***** Provided records

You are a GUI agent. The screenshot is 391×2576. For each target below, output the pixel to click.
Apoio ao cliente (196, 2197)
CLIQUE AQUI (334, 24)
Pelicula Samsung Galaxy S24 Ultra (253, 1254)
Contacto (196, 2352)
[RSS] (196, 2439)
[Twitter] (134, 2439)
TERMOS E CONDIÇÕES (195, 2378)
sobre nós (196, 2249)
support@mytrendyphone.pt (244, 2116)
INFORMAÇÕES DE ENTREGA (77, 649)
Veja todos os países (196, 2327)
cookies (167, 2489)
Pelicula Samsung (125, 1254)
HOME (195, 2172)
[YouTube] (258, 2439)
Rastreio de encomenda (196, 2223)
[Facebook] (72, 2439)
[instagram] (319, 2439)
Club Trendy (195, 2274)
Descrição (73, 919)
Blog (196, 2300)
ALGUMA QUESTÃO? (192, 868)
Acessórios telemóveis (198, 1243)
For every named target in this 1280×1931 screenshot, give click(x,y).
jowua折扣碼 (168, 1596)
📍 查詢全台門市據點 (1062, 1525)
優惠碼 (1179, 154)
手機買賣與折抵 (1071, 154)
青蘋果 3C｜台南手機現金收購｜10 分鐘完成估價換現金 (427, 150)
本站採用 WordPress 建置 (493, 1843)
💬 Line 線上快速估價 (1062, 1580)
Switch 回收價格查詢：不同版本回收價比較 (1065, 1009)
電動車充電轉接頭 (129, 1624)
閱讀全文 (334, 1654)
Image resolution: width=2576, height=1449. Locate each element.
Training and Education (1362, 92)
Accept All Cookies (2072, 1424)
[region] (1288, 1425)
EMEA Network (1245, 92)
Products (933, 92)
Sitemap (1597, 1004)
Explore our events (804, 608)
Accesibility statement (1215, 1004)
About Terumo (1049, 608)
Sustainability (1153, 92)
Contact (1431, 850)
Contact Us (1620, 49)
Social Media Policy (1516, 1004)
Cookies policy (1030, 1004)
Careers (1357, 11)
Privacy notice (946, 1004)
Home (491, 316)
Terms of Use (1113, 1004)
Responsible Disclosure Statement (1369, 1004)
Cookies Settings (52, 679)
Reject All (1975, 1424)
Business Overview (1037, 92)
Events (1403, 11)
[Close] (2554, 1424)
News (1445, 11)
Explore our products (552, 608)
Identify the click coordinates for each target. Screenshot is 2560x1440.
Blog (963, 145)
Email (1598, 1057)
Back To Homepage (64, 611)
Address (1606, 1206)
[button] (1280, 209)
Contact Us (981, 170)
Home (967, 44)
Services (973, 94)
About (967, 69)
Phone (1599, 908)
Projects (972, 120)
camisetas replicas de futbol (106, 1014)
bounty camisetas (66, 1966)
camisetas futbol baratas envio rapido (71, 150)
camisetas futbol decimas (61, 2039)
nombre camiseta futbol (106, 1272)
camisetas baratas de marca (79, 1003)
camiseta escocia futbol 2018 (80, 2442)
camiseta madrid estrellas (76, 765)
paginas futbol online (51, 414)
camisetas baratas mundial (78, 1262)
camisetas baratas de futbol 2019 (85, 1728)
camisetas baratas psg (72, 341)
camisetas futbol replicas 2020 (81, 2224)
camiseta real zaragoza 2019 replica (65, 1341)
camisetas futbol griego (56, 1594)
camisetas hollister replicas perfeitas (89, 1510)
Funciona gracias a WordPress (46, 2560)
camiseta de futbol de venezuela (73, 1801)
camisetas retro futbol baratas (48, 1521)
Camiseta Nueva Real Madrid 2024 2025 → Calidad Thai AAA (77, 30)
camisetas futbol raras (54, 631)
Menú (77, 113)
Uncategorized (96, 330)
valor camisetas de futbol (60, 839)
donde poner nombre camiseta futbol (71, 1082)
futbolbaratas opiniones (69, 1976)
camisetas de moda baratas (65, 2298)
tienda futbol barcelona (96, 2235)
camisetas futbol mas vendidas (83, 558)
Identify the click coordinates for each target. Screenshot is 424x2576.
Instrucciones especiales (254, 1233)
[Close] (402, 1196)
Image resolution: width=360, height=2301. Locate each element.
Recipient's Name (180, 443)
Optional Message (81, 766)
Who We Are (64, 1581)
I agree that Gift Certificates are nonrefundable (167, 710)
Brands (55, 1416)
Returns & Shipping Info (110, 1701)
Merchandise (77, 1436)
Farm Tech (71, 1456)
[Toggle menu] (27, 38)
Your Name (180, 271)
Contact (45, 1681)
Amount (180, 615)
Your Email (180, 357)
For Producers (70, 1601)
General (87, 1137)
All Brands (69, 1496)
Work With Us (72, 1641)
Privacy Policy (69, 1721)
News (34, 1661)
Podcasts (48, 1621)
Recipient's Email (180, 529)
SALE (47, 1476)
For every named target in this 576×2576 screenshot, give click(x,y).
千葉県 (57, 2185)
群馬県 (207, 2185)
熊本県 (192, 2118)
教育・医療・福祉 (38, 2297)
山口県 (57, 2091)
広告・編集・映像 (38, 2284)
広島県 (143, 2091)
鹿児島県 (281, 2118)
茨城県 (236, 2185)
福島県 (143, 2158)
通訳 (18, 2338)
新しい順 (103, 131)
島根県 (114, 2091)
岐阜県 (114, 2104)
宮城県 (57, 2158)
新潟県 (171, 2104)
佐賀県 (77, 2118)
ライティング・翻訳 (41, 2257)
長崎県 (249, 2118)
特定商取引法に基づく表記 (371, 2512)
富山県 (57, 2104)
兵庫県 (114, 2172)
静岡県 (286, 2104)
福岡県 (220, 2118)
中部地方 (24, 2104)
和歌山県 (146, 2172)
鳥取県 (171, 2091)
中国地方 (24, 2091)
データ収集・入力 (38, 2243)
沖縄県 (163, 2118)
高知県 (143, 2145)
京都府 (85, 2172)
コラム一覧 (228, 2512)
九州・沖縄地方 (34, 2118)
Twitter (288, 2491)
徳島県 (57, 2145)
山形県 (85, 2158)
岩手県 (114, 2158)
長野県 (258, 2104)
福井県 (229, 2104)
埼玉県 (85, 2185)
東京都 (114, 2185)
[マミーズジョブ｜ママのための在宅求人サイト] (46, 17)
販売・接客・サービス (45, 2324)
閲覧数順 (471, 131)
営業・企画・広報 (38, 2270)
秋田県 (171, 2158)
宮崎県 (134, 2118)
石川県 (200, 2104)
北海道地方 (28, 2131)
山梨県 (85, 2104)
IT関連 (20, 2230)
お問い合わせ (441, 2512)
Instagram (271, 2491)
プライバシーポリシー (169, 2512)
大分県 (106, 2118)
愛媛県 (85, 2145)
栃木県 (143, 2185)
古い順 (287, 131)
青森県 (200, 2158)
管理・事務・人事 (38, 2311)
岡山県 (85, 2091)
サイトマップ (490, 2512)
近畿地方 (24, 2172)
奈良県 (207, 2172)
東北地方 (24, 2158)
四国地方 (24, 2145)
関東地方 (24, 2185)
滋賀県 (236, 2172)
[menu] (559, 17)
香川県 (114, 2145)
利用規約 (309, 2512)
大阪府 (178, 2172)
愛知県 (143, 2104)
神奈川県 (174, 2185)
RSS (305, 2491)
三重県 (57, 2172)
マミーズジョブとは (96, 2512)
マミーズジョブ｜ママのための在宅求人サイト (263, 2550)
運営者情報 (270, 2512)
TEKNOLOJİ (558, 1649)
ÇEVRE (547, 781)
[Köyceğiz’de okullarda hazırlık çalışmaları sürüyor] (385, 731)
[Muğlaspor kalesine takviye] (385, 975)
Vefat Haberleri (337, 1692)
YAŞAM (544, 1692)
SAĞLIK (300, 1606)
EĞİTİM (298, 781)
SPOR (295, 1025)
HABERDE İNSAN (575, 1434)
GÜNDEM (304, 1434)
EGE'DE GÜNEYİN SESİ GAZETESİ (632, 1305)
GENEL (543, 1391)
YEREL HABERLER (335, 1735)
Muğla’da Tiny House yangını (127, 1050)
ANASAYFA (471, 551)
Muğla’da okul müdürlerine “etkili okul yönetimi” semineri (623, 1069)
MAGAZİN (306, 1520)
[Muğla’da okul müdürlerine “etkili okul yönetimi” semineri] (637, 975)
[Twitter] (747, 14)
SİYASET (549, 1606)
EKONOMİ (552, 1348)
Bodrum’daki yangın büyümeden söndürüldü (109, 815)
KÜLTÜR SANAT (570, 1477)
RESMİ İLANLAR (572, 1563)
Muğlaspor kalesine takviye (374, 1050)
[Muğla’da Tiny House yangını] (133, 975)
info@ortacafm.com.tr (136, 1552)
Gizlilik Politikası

**********

* Task brief *
Copy only this part of the entries above: the line with "Twitter (288, 2491)", the line with "管理・事務・人事 (38, 2311)", and the lines between, all exactly as written.

* Problem solution *
Twitter (288, 2491)
徳島県 (57, 2145)
山形県 (85, 2158)
岩手県 (114, 2158)
長野県 (258, 2104)
福井県 (229, 2104)
埼玉県 (85, 2185)
東京都 (114, 2185)
[マミーズジョブ｜ママのための在宅求人サイト] (46, 17)
販売・接客・サービス (45, 2324)
閲覧数順 (471, 131)
営業・企画・広報 (38, 2270)
秋田県 (171, 2158)
宮崎県 (134, 2118)
石川県 (200, 2104)
北海道地方 (28, 2131)
山梨県 (85, 2104)
IT関連 (20, 2230)
お問い合わせ (441, 2512)
Instagram (271, 2491)
プライバシーポリシー (169, 2512)
大分県 (106, 2118)
愛媛県 (85, 2145)
栃木県 (143, 2185)
古い順 (287, 131)
青森県 (200, 2158)
管理・事務・人事 (38, 2311)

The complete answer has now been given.